Irish firm Simply Blue Energy (SBE) and global energy services giant Subsea 7 have teamed up to develop a new floating offshore wind farm off the north-east coast.
The companies have formed a joint venture, with SBE holding a majority stake, to work on plans for the “pre-commercial” project – named Salamander – which they say will deliver supply chain opportunities for the region.
Their 200 megawatt (MW) scheme will require a seabed lease “in due course” from Crown Estate Scotland but not under the delayed ScotWind leasing process for commercial projects, for which the deadline for applications is July 16.
It is hoped Salamander will be considered under a separate process for “innovation leasing and test and demonstration projects” mentioned in the Scottish Government’s Offshore Wind Sectoral Marine Plan, published last October.
A spokeswoman for Subsea 7 said Salamander would be located off Peterhead.
Cork-based SBE is part of renewables-focused Simply Blue Group (SBG), whose co-founder and managing director Sam Roch-Perks said: “Scotland is one of the best locations on the planet for the development of floating wind projects.
“As a leading floating wind developer, we want to contribute to the development of this market.
“Despite best intentions, previous projects have not achieved the hoped-for regional supply chain benefits, but we believe that for the supply chain to capitalise on the opportunities from ScotWind, a stepping-stone project like Salamander is needed.”
Subsea 7 chief executive John Evans added: “Subsea 7 has a long track record of successfully delivering offshore energy projects which positions us well to support Simply Blue Energy at this early stage of the Salamander project.
“We believe that floating wind has an important role to play in the wider energy transition and a low carbon future.
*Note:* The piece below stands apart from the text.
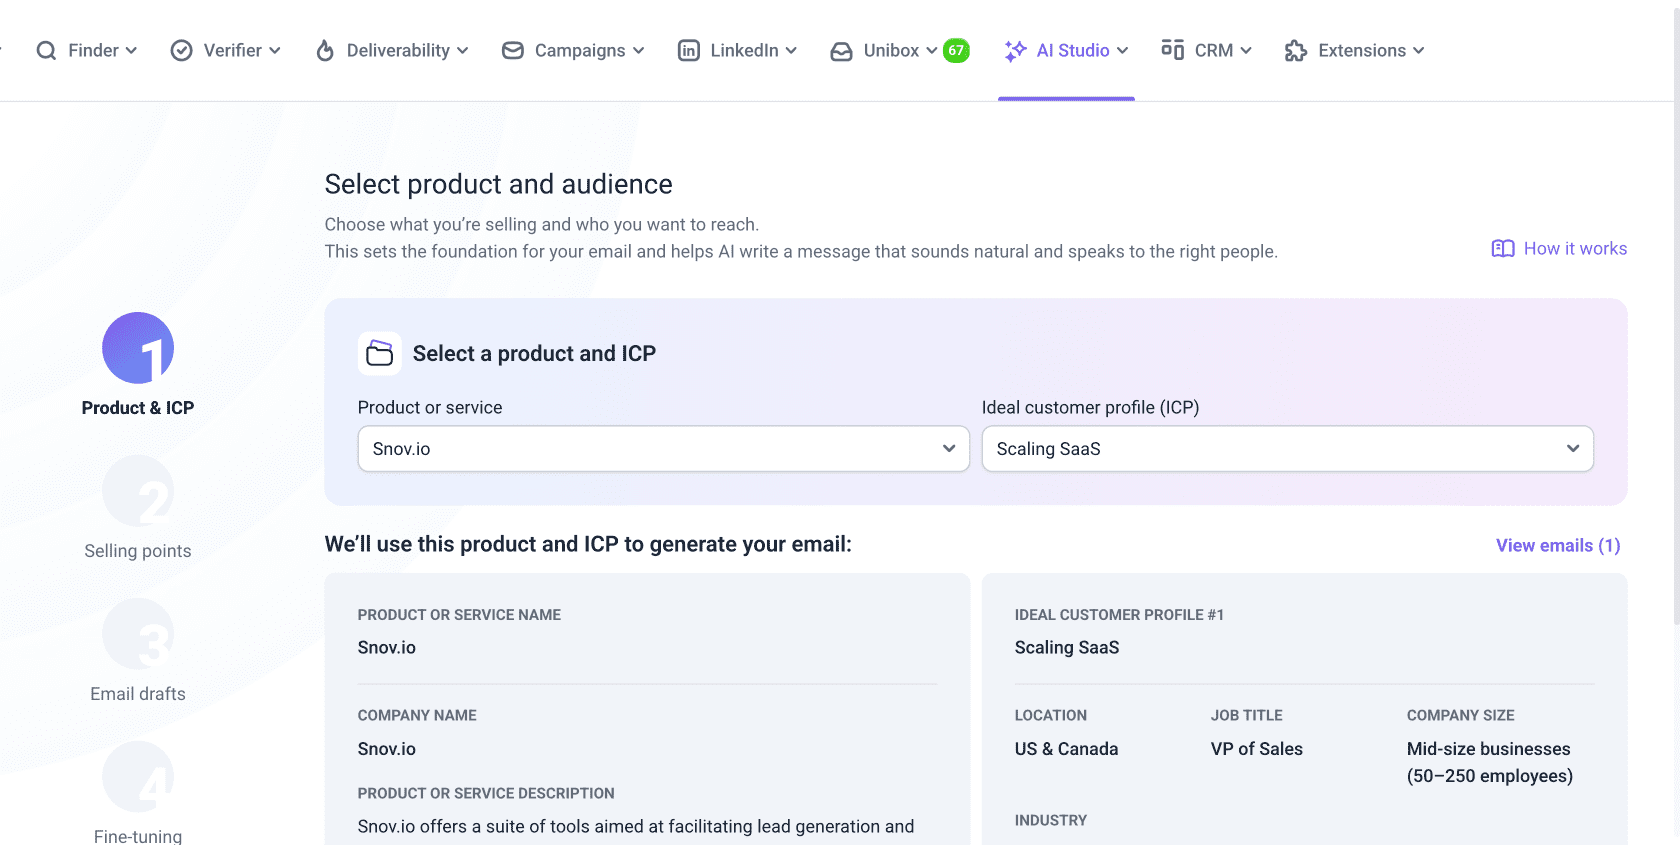Go to step 2 Selling points
The height and width of the screenshot is (845, 1680).
pyautogui.click(x=138, y=492)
We look forward to working with Simply Blue Energy on this exciting opportunity.”
Scottish waters are already home to the 30MW Hywind floating wind farm, 18 miles off Peterhead.
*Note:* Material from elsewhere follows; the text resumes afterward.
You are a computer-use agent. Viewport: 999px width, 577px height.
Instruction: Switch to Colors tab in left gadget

And construction is well under way on the Kincardine floating offshore wind farm, just over nine miles from Aberdeen.
Paul O’Brien, speaking for the rapidly growing DeepWind cluster of supply chain firms throughout Scotland, said: “It’s great to see two of our most active members, Simply Blue Energy and Subsea 7, team up to deliver a floating wind project of such scale in Scottish waters.
“This completes a Celtic triple with Simply Blue now developing floating wind projects in Scotland, Wales, and Ireland.
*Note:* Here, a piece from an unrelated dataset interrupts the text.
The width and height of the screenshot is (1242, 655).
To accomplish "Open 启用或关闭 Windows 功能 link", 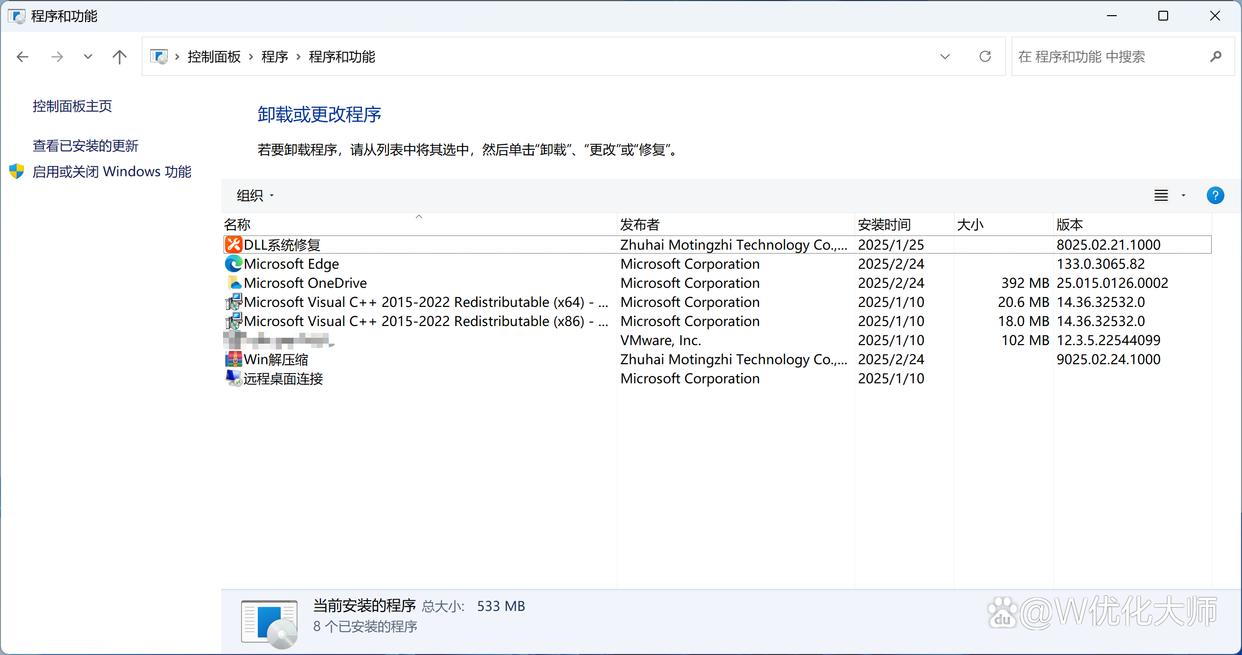I will (111, 172).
“Even better is their plan to develop the local supply chain in Scotland to help deliver Salamander as a precursor to the commercial scale floating wind projects coming in the ScotWind leasing round.”
SBG said Salamander and its projects in the Celtic Sea, where it is working with Total and Shell, could deliver up to 60% of the UK Government’s target of one gigawatt of floating wind energy generation by 2030.
The company names its projects after ships. Salamander was a warship of the 16th Century Royal Scots Navy, and a wedding present from Francis I of France to James V of Scotland.